Well, that sums up the mess in my head at the moment. Since I still have suicidal nightmares and thoughts at the time, this post might contain triggers. So please be advised before continuing.

I feel so tired but I can’t sleep.
I feel so sad but I can’t weep.
I don’t like living but I can’t die
I hate to tell the truth but I can’t lie

I would love to sleep but the nightmares come
Where I end my life but wake up all alone
I could use the rest before my head explodes
Before it’s too late and it all goes…

I am depressed. I am going mad. My head keeps spinning. My brain working over hours to drive me insane. My body is in pain. My muscles are so sore. I feel so tense. It hurts. My elbow was still hurting, so tonight I have had it and hit with it against the wall. Self harm, I guess. But it helped me to forget the other pain for a while. That felt good. Punishing myself through hitting bodyparts (although not my head…yet). Getting bruised and almost liking it. I am on a self destruction mode. Why should I always pay attention to others when it seems they don’t pay any attention to me? I feel like crossing the street without paying attention. I still wish I could and would fall asleep and not wake up anymore. All I do gets a negative outcome anyway…

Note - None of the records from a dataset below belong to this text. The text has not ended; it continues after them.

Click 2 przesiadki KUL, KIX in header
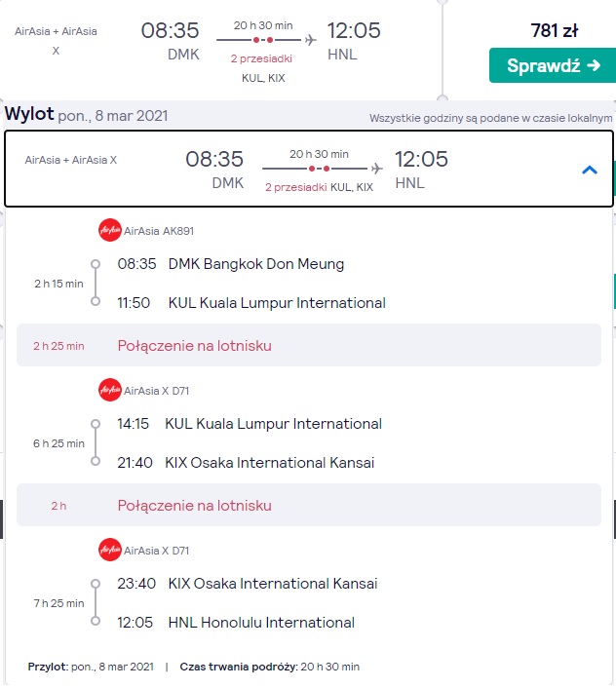 point(319,187)
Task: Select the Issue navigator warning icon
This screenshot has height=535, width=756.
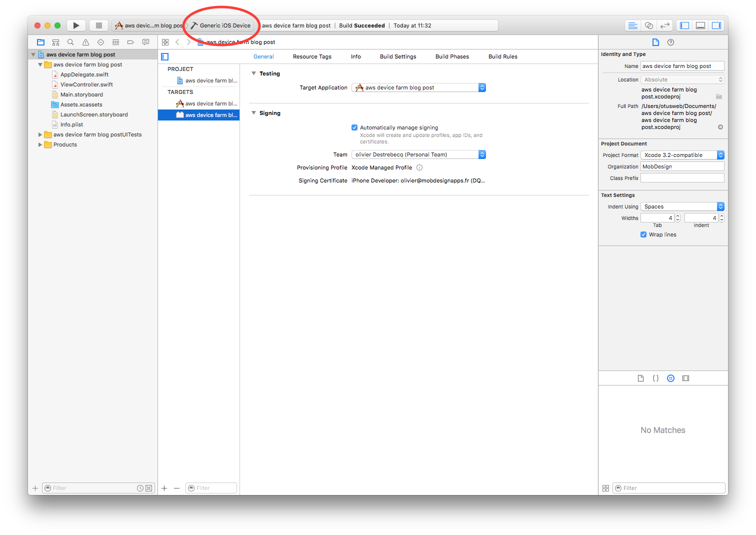Action: [x=86, y=42]
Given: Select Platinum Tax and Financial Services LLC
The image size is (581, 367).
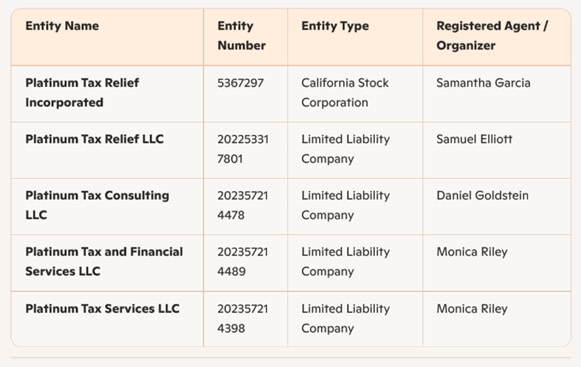Looking at the screenshot, I should pyautogui.click(x=104, y=261).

Monday afternoon I even got mad with the dog, big time. I know she is a social dog. I know she’s horney on all the attention most people give her because she is so sweet. But not all people want her jumping and running around them. And when I call her back, twice, and she still goes on and does her thing… Not a chance that I will take that behavior. Especially when I feel like the way I do… So I got very angry with her and then I ignored her. I am the boss and she should be submissive to me. Yeah she can be cute when she wants to but it still isn’t a get out of jail free card to do anything she pleases.

I feel mad. Mad at myself for “allowing” me to feel this way. Mad for not being able to stop these feelings and just be happy. Guess must need a happy enviroment first. But brain prefers it to be a non earthly enviroment. I am not sure I will ever find true, depression free, happiness. I know the situation I am in will not give me any happiness. BF isn’t really my BF anymore. He irritates me. Annoys me. Makes me want to run away hard… And then he turns around and is nice to me. I can’t take it. Not anymore. I know he is doing his best, mosts of the time. But it makes me sad to realize that it might not be enough anymore.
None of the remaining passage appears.